**Stated problem:** Retype each of the rows below character for character, and leave out the pictures.

**Data rows:**

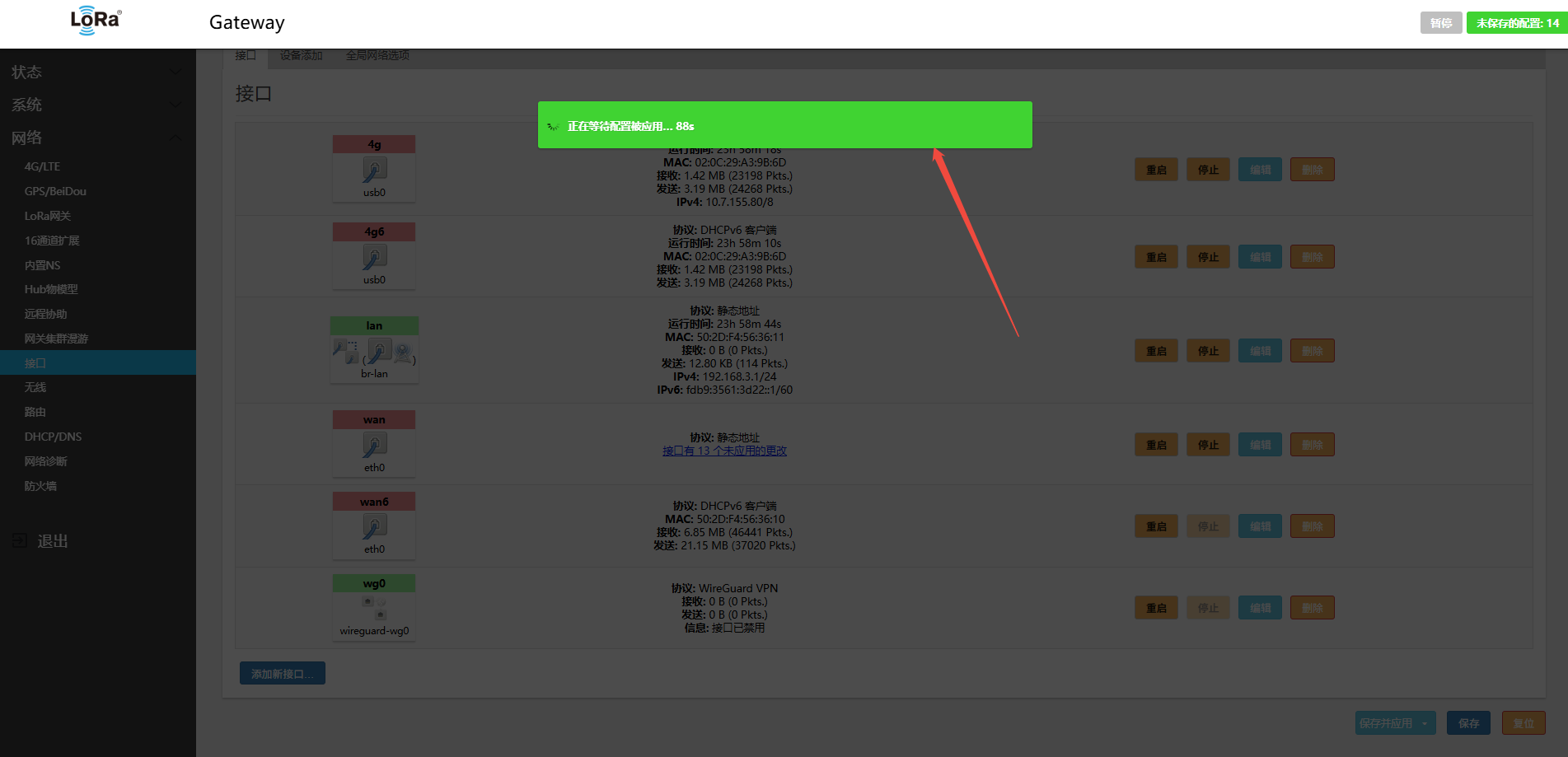Open the 防火墙 menu item in the sidebar
The image size is (1568, 757).
pyautogui.click(x=40, y=486)
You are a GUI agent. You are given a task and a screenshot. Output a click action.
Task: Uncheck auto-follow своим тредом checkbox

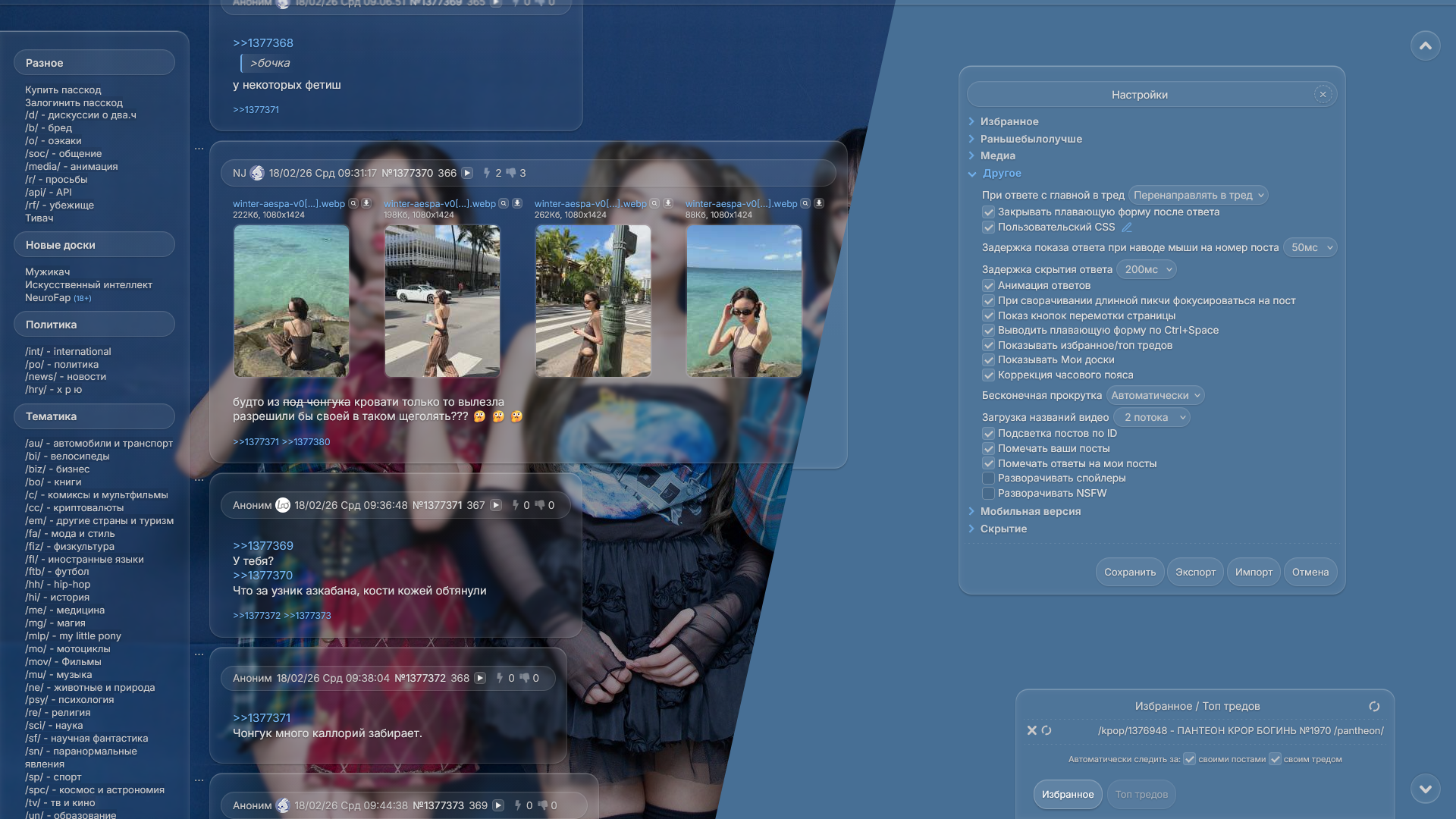(1275, 759)
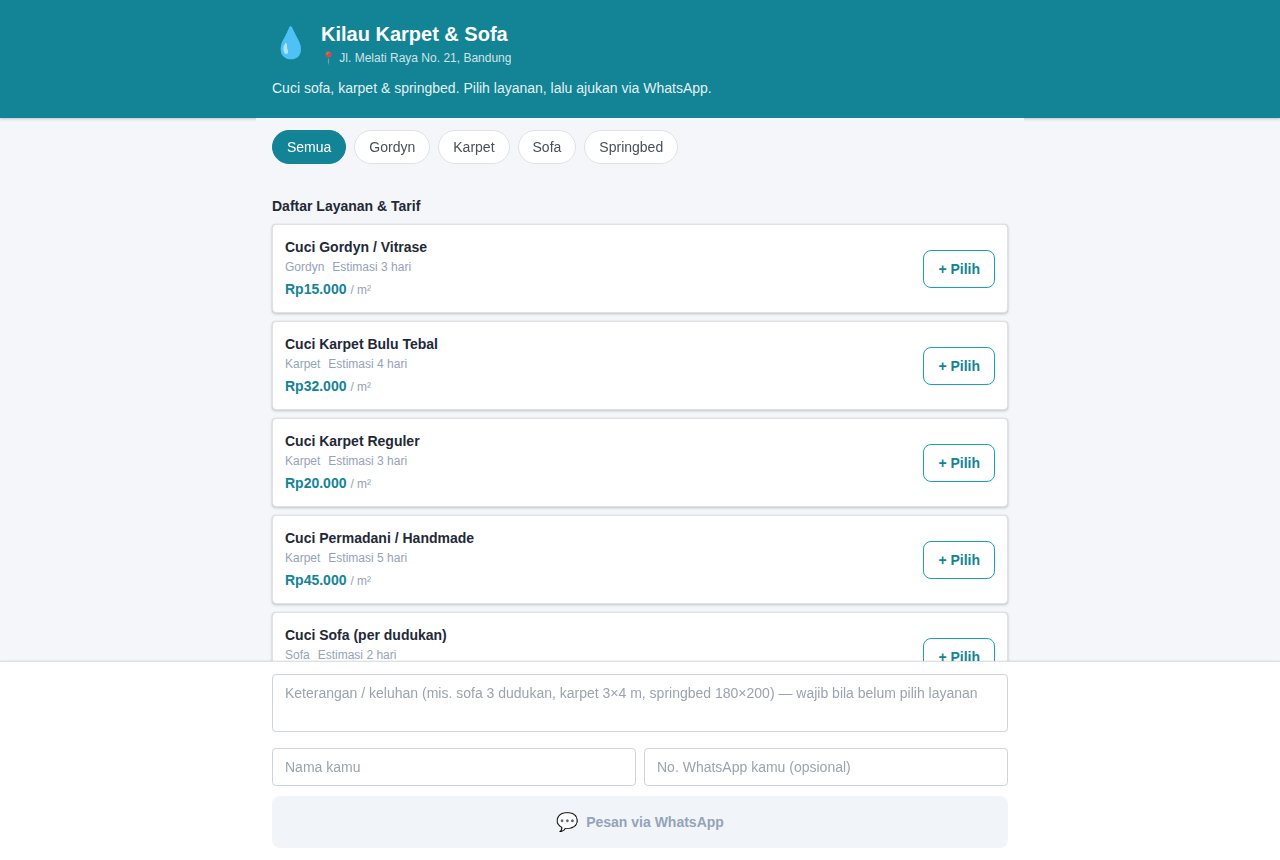This screenshot has width=1280, height=860.
Task: Open the Springbed category filter
Action: coord(631,147)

**Exercise output:**
Open the 防火墙 menu item in the sidebar
The image size is (1568, 757).
pyautogui.click(x=40, y=486)
You are a GUI agent. You are given a task and a screenshot. Output a click action.
Task: Uncheck auto-follow своим тредом checkbox

(1275, 759)
This screenshot has width=1280, height=860.
Task: Open the Springbed category filter
Action: coord(631,147)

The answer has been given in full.